At the age of six, Wheatley was kidnapped and trafficked to the American colonies on the slave ship The Phillis, which docked in Boston Harbor in 1761. She was subsequently sold as human cargo to the Wheatley family where her intelligence was acknowledged and encouraged. She was taught to read and write. While she had little control over her faith or what she could read, Wheatley quickly developed strategies to navigate the foreign and often hostile world around her. In this tempest, she embraced Christianity as a tactic for survival.

According to Holmes, Wheatley saw her faith as a way to place herself on equal footing with those around her. She remained involved in public discourse around Christian morality. 

“Wheatley had very few rhetorical options in the 18th century,” said Holmes. “She used Christianity as diplomatic leverage to rhetorically usurp the values of her enslavers in place of her own.”

Wheatly gained her emancipation after the publication of her book, “Poems on Various Subjects, Religious and Moral.” Within this collection, Holmes has focused his analysis on one poem — “On being brought from AFRICA to AMERICA.” According to Holmes, this poem does not indulge in a psychological release. Instead, the poem leans into Wheatley’s negotiation between Africa and America to reveal the tumult in Wheatley’s religious and moral uncertainty.
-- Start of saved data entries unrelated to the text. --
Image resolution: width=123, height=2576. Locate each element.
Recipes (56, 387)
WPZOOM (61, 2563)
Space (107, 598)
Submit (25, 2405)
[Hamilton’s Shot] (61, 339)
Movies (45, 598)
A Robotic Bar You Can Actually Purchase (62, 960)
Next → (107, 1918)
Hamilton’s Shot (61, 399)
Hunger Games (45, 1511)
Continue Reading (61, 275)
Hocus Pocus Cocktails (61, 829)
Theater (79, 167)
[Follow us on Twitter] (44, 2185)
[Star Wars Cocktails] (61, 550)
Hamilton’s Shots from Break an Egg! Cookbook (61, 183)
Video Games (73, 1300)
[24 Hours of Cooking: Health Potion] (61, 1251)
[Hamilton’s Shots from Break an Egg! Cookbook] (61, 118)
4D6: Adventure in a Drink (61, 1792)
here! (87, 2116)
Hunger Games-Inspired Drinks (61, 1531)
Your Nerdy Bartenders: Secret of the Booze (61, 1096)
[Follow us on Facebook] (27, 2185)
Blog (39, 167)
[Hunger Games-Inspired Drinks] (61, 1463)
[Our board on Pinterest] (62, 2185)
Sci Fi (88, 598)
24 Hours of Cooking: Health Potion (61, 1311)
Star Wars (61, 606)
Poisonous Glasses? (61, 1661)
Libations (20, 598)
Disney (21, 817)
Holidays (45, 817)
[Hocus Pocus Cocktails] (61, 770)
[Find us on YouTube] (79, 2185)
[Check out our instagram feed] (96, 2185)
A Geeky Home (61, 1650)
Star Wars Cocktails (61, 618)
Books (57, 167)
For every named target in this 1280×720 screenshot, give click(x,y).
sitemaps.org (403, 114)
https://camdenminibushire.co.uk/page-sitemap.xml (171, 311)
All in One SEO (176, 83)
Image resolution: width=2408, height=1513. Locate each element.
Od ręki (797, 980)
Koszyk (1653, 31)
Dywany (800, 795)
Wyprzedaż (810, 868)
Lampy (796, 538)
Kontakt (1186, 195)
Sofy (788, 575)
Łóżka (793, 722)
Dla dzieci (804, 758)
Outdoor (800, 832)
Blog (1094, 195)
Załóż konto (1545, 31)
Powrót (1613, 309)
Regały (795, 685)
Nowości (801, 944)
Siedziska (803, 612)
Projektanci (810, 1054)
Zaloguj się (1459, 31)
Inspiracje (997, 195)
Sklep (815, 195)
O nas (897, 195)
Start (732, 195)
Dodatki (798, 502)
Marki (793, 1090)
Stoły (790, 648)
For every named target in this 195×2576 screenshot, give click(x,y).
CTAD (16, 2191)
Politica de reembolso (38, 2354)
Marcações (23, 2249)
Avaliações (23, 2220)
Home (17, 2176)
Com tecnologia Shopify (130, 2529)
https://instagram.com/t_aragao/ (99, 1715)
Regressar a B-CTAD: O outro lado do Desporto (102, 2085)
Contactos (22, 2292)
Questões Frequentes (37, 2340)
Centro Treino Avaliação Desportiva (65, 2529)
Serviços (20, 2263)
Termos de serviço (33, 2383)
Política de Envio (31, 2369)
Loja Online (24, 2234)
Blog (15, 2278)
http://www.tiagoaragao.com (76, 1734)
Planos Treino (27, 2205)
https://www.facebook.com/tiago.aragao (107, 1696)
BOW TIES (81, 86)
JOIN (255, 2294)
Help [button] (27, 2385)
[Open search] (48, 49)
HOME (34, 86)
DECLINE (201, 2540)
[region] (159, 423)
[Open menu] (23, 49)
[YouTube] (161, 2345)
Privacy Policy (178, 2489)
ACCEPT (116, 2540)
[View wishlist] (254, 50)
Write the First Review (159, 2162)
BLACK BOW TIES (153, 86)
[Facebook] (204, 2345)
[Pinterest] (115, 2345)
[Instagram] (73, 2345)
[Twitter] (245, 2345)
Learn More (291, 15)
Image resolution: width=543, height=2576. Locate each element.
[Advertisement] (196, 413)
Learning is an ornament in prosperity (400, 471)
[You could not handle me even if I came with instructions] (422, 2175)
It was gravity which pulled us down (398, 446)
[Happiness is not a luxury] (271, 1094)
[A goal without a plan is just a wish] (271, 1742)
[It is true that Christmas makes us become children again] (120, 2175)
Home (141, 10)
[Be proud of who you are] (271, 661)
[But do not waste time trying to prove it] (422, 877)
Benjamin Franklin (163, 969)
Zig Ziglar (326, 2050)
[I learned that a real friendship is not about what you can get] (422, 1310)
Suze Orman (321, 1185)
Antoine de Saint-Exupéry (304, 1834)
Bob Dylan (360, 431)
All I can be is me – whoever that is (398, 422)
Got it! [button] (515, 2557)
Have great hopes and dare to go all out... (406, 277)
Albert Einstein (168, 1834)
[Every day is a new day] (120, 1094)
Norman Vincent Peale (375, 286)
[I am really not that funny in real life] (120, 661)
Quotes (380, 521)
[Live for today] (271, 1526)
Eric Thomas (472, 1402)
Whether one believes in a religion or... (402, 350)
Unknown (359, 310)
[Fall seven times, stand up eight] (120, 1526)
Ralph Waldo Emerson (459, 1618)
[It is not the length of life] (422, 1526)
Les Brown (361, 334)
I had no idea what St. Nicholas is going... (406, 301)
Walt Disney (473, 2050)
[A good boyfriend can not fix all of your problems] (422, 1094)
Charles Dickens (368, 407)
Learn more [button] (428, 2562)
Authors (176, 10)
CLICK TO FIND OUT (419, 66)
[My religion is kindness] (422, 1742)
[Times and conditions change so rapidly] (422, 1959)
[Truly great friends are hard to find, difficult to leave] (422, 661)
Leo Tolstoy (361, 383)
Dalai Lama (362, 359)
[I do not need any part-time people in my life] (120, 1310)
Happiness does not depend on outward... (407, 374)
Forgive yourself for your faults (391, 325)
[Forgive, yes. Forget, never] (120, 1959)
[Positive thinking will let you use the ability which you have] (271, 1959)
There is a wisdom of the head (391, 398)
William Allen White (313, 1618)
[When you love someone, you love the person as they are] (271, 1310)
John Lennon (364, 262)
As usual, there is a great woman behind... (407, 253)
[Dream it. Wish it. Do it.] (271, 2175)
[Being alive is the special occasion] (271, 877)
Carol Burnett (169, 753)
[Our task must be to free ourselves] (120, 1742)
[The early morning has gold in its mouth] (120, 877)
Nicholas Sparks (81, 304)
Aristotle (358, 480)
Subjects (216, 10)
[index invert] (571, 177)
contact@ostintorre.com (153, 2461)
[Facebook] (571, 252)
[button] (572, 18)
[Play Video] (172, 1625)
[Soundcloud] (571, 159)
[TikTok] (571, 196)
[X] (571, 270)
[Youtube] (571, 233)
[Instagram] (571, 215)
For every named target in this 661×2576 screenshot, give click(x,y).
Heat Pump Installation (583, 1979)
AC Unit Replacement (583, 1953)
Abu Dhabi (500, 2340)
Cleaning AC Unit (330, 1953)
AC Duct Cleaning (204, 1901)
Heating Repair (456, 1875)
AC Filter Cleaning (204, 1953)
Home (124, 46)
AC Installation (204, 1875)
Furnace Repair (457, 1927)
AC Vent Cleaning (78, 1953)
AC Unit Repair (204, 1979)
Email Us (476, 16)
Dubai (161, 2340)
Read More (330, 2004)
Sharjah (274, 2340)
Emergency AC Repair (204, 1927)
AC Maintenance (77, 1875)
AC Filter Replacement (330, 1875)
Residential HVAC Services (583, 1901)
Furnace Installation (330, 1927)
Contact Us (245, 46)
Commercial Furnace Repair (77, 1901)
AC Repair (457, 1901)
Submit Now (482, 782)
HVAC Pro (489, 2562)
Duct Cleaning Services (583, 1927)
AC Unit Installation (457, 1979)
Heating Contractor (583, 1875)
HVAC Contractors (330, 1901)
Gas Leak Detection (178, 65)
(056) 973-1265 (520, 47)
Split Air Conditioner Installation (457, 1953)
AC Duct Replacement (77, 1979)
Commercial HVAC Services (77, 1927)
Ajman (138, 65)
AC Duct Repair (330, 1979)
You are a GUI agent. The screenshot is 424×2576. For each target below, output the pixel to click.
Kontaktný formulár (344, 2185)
“We are trying to figure out what it was about her writing that would become so endearing to us in the 21st century,”  said Holmes. “To explore the life and writings of Phyllis Wheatley, we can see some of the chaotic-ness that was going on in the 18th century, and some of the foundation of issues that we have in our own lives today.”  

Holmes stresses reviewing Wheatley’s work within the context of the time it was written. He argues that Wheatley used persuasive and tactful language from an African American perspective to recast Christianity as a moral heuristic to advocate for enslaved and oppressed people using the tone and diction that the white moral and religious leadership could hear.  

Holmes points to Wheatley’s role as a diplomat to negotiate with the colonial and British public as well as political and faith leadership through a series of discourse that framed the barbarity of enslavement and the sources of comfort afforded to her — Christianity. She expressed this advocacy through her only means available — through the legacy of her pen.

“The power of words is something that is so innately human, and I think [Wheatley] understood that she could use her ability in poetry to effect some sort to change, change in people’s perception of her,” he said. “I felt like even if she was not conscious of some of these goals the steps she was taking suggests she understood that the work she was doing would be useful for someone down the road.” 

Beyond her work advocating for enslaved people, Wheatley accomplished another feat. As a Black woman, she published poetry, which was judged and deemed worthy by some white men during the 18th century. This accomplishment remains staggering. However, the riotous debates about who she was and what her rhetorical goals were would continue in the wake of her death in 1784, compelling scholars to continue exploring Wheatley’s legacy on the American poetry tradition.

“Her body of work, though short and incomplete, still inspires a corpus of knowledge about her and about Black women living in 18th century,” said Holmes. “I call her America’s first poet laureate.”